*** Data provided ***

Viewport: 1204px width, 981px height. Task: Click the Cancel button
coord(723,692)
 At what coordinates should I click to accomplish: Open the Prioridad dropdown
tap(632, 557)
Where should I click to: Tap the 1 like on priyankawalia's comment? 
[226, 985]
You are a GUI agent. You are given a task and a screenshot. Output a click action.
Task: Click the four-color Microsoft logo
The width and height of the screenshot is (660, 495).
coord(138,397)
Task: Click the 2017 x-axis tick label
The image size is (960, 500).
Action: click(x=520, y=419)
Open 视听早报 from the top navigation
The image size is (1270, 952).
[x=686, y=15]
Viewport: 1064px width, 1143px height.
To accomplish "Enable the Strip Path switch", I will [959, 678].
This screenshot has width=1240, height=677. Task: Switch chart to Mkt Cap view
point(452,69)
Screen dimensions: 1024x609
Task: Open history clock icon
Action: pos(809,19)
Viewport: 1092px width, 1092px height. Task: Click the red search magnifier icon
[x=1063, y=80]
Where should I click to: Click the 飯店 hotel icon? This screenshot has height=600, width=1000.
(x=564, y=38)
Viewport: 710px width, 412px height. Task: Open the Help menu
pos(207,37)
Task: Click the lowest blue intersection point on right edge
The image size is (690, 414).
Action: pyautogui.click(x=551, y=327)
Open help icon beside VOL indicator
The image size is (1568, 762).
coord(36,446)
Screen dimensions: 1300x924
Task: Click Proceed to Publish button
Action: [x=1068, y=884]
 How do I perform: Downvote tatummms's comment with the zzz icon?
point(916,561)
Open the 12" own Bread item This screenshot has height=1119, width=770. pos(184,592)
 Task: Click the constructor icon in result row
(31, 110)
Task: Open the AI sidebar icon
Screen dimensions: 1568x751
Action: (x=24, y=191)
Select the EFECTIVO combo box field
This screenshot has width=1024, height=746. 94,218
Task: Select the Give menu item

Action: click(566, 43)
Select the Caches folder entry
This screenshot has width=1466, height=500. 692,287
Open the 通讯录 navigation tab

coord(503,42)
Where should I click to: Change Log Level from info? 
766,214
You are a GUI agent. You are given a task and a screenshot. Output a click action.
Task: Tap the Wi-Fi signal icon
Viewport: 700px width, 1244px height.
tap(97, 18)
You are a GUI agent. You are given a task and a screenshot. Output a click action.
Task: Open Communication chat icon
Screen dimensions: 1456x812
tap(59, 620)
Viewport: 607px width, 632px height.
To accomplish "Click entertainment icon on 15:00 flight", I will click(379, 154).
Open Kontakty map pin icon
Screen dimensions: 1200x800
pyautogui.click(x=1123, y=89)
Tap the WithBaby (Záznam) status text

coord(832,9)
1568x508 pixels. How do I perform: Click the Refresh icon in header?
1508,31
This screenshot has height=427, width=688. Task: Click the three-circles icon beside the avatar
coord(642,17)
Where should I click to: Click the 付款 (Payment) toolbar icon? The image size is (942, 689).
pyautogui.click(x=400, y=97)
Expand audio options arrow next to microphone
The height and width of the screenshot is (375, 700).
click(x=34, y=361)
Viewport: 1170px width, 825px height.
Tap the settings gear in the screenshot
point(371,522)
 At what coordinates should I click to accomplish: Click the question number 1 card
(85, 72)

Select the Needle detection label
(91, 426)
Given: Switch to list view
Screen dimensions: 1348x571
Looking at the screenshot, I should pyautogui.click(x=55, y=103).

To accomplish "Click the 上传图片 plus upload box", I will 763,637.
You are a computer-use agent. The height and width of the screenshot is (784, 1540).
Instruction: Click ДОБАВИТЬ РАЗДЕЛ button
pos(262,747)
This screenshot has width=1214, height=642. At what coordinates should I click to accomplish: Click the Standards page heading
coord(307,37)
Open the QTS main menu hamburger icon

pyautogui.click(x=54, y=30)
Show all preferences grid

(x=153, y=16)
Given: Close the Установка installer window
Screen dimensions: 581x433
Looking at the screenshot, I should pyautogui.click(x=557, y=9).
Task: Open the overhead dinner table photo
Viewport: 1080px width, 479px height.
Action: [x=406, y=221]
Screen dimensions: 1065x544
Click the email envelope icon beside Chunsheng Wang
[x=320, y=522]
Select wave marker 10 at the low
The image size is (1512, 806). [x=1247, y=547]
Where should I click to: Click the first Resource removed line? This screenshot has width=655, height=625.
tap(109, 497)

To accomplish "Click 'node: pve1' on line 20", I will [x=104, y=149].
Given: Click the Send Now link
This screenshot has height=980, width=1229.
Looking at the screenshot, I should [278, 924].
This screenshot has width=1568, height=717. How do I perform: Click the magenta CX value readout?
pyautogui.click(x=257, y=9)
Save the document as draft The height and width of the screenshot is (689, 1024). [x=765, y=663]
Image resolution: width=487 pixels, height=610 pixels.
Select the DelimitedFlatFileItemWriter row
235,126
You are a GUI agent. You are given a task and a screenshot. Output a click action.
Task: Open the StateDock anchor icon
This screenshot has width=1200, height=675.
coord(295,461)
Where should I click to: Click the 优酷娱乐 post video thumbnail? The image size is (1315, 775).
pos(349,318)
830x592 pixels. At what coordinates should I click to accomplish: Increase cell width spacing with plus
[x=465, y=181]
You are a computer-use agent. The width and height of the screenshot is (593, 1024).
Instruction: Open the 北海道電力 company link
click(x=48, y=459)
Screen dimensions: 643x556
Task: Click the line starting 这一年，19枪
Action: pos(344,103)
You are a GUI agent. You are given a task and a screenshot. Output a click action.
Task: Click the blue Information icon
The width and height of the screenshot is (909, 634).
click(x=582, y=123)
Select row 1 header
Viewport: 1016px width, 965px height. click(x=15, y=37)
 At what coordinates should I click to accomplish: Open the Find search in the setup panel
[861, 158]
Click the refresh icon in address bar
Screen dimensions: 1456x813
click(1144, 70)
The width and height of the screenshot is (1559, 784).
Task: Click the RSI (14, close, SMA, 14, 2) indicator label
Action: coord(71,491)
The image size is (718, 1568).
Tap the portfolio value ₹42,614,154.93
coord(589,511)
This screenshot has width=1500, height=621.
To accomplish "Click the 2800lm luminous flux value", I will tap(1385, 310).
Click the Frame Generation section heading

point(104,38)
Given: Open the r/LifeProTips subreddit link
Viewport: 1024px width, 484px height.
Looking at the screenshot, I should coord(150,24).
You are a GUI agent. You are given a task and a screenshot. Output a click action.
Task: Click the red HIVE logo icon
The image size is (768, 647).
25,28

***

Assigned task> The records above are to be restated word for word, in full.

Solution>
Viewport: 1204px width, 981px height. Task: Click the Cancel button
coord(723,692)
 At what coordinates should I click to accomplish: Open the Prioridad dropdown
tap(632, 557)
Where should I click to: Tap the 1 like on priyankawalia's comment? 
[226, 985]
You are a GUI agent. You are given a task and a screenshot. Output a click action.
Task: Click the four-color Microsoft logo
The width and height of the screenshot is (660, 495).
coord(138,397)
Task: Click the 2017 x-axis tick label
The image size is (960, 500).
Action: click(x=520, y=419)
Open 视听早报 from the top navigation
The image size is (1270, 952).
[x=686, y=15]
Viewport: 1064px width, 1143px height.
To accomplish "Enable the Strip Path switch", I will [959, 678].
This screenshot has width=1240, height=677. Task: Switch chart to Mkt Cap view
point(452,69)
Screen dimensions: 1024x609
Task: Open history clock icon
Action: pos(809,19)
Viewport: 1092px width, 1092px height. Task: Click the red search magnifier icon
[x=1063, y=80]
Where should I click to: Click the 飯店 hotel icon? This screenshot has height=600, width=1000.
(x=564, y=38)
Viewport: 710px width, 412px height. Task: Open the Help menu
pos(207,37)
Task: Click the lowest blue intersection point on right edge
The image size is (690, 414).
Action: pyautogui.click(x=551, y=327)
Open help icon beside VOL indicator
The image size is (1568, 762).
coord(36,446)
Screen dimensions: 1300x924
Task: Click Proceed to Publish button
Action: [x=1068, y=884]
 How do I perform: Downvote tatummms's comment with the zzz icon?
point(916,561)
Open the 12" own Bread item This screenshot has height=1119, width=770. pos(184,592)
 Task: Click the constructor icon in result row
(31, 110)
Task: Open the AI sidebar icon
Screen dimensions: 1568x751
Action: (x=24, y=191)
Select the EFECTIVO combo box field
This screenshot has width=1024, height=746. 94,218
Task: Select the Give menu item

Action: click(566, 43)
Select the Caches folder entry
This screenshot has width=1466, height=500. 692,287
Open the 通讯录 navigation tab

coord(503,42)
Where should I click to: Change Log Level from info? 
766,214
You are a GUI agent. You are given a task and a screenshot. Output a click action.
Task: Tap the Wi-Fi signal icon
Viewport: 700px width, 1244px height.
tap(97, 18)
You are a GUI agent. You are given a task and a screenshot. Output a click action.
Task: Open Communication chat icon
Screen dimensions: 1456x812
tap(59, 620)
Viewport: 607px width, 632px height.
To accomplish "Click entertainment icon on 15:00 flight", I will click(379, 154).
Open Kontakty map pin icon
Screen dimensions: 1200x800
pyautogui.click(x=1123, y=89)
Tap the WithBaby (Záznam) status text

coord(832,9)
1568x508 pixels. How do I perform: Click the Refresh icon in header?
1508,31
This screenshot has height=427, width=688. Task: Click the three-circles icon beside the avatar
coord(642,17)
Where should I click to: Click the 付款 (Payment) toolbar icon? The image size is (942, 689).
pyautogui.click(x=400, y=97)
Expand audio options arrow next to microphone
The height and width of the screenshot is (375, 700).
click(x=34, y=361)
Viewport: 1170px width, 825px height.
Tap the settings gear in the screenshot
point(371,522)
 At what coordinates should I click to accomplish: Click the question number 1 card
(85, 72)

Select the Needle detection label
(91, 426)
Given: Switch to list view
Screen dimensions: 1348x571
Looking at the screenshot, I should pyautogui.click(x=55, y=103).

To accomplish "Click the 上传图片 plus upload box", I will 763,637.
You are a computer-use agent. The height and width of the screenshot is (784, 1540).
Instruction: Click ДОБАВИТЬ РАЗДЕЛ button
pos(262,747)
This screenshot has width=1214, height=642. At what coordinates should I click to accomplish: Click the Standards page heading
coord(307,37)
Open the QTS main menu hamburger icon

pyautogui.click(x=54, y=30)
Show all preferences grid

(x=153, y=16)
Given: Close the Установка installer window
Screen dimensions: 581x433
Looking at the screenshot, I should pyautogui.click(x=557, y=9).
Task: Open the overhead dinner table photo
Viewport: 1080px width, 479px height.
Action: [x=406, y=221]
Screen dimensions: 1065x544
Click the email envelope icon beside Chunsheng Wang
[x=320, y=522]
Select wave marker 10 at the low
The image size is (1512, 806). [x=1247, y=547]
Where should I click to: Click the first Resource removed line? This screenshot has width=655, height=625.
tap(109, 497)

To accomplish "Click 'node: pve1' on line 20", I will [x=104, y=149].
Given: Click the Send Now link
This screenshot has height=980, width=1229.
Looking at the screenshot, I should [278, 924].
This screenshot has width=1568, height=717. How do I perform: Click the magenta CX value readout?
pyautogui.click(x=257, y=9)
Save the document as draft The height and width of the screenshot is (689, 1024). [x=765, y=663]
Image resolution: width=487 pixels, height=610 pixels.
Select the DelimitedFlatFileItemWriter row
235,126
You are a GUI agent. You are given a task and a screenshot. Output a click action.
Task: Open the StateDock anchor icon
This screenshot has width=1200, height=675.
coord(295,461)
Where should I click to: Click the 优酷娱乐 post video thumbnail? The image size is (1315, 775).
pos(349,318)
830x592 pixels. At what coordinates should I click to accomplish: Increase cell width spacing with plus
[x=465, y=181]
You are a computer-use agent. The width and height of the screenshot is (593, 1024).
Instruction: Open the 北海道電力 company link
click(x=48, y=459)
Screen dimensions: 643x556
Task: Click the line starting 这一年，19枪
Action: pos(344,103)
You are a GUI agent. You are given a task and a screenshot. Output a click action.
Task: Click the blue Information icon
The width and height of the screenshot is (909, 634).
click(x=582, y=123)
Select row 1 header
Viewport: 1016px width, 965px height. click(x=15, y=37)
 At what coordinates should I click to accomplish: Open the Find search in the setup panel
[861, 158]
Click the refresh icon in address bar
Screen dimensions: 1456x813
click(1144, 70)
The width and height of the screenshot is (1559, 784).
Task: Click the RSI (14, close, SMA, 14, 2) indicator label
Action: coord(71,491)
The image size is (718, 1568).
Tap the portfolio value ₹42,614,154.93
coord(589,511)
This screenshot has width=1500, height=621.
To accomplish "Click the 2800lm luminous flux value", I will tap(1385, 310).
Click the Frame Generation section heading

point(104,38)
Given: Open the r/LifeProTips subreddit link
Viewport: 1024px width, 484px height.
Looking at the screenshot, I should coord(150,24).
You are a GUI agent. You are given a task and a screenshot. Output a click action.
Task: Click the red HIVE logo icon
The image size is (768, 647).
25,28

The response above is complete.